By "crap" I mean dolls. Specifically, the princess-y type. Specifically, Disney princess-y stuff that represents, in part, the archetypal garbage I chaff against: doe-eyed, pure-hearted beauties with dead mothers and evil step-hags. Princesses which must be rescued, or married, or made wretched/humiliated/subservient to the cruel world before they can have any scrap of deserved happiness.
Somewhere a Disney marketer is saying MWUHAHAHA. |
I worry about how invested my daughter is in the whole princess thing--and also weddings. Already! At age 5! She came home from school the other day and proclaimed, "Mommy, I've already chosen my husband. I married Casey at school today." Oh dear Lord. OH LORD. I responded by saying jokingly, "We discussed that you can't get married until 40, remember?" The next day, on the way to school, she mentioned something about one day leaving her family to be married and how that would change her life forever and ever. And if she chooses that, it will absolutely change her life...I just...I just don't want her to fall into the idea (consciously or more pervasively--unconsciously adhering to the idea) that being married is the end-all, be-all of a woman's life/identity/existence. I know what a fatal trap that line of thinking is; I often feel completely torn between my sometimes twee ideals of romance and love versus reality/the landscape of human relationships.

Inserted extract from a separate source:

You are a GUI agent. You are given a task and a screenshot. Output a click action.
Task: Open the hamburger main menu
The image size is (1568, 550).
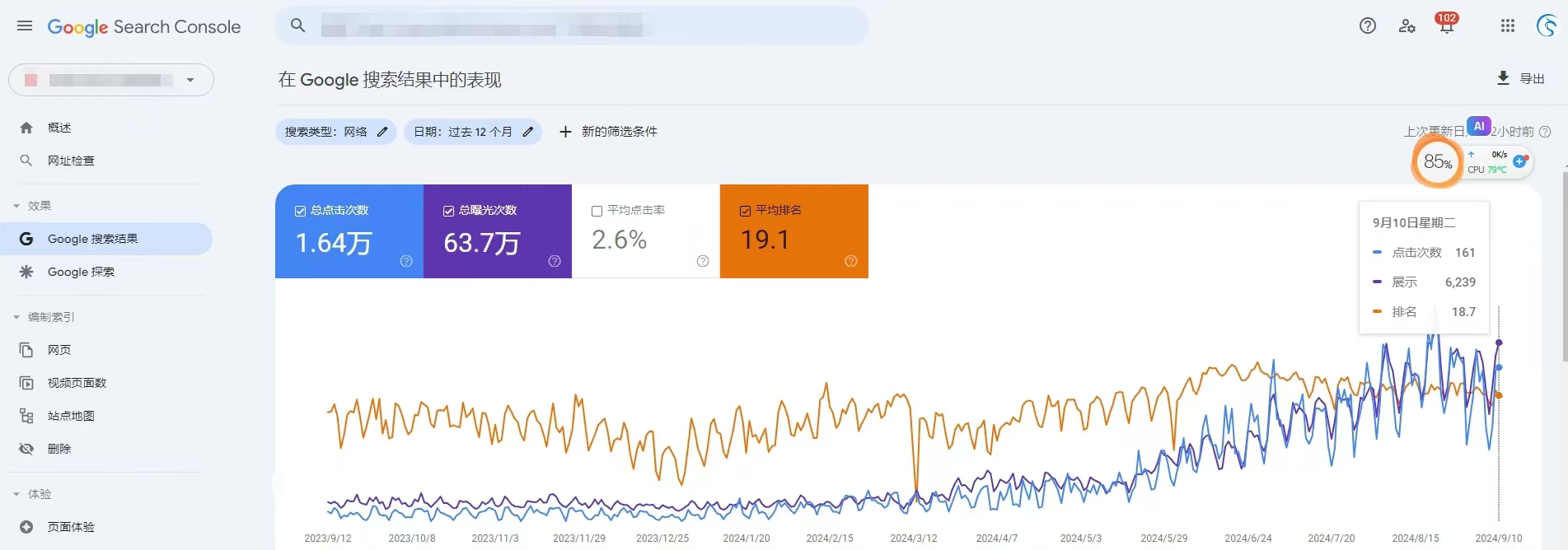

I don't have any answers. I have worry. I have (at times) poor execution of my ideals. I want to be a thoughtful, wise, and intentional parent.
I try to make it a point to talk to her about other things that are equally valuable in life: graduating from college, being independent, caring for herself and others, living a life that honors who she is and what she wants. It's not the obsession with pink or princesses that bothers me, it's the long-term baggage that is sometimes attached with the idolatry of that way of being as a woman.
God, I hope this is a phase.
God, I hope I'm doing right by her.
God, I hope Ava is one pink-tiara-wearing, ass-kicking feminist and wife (if she chooses) one day.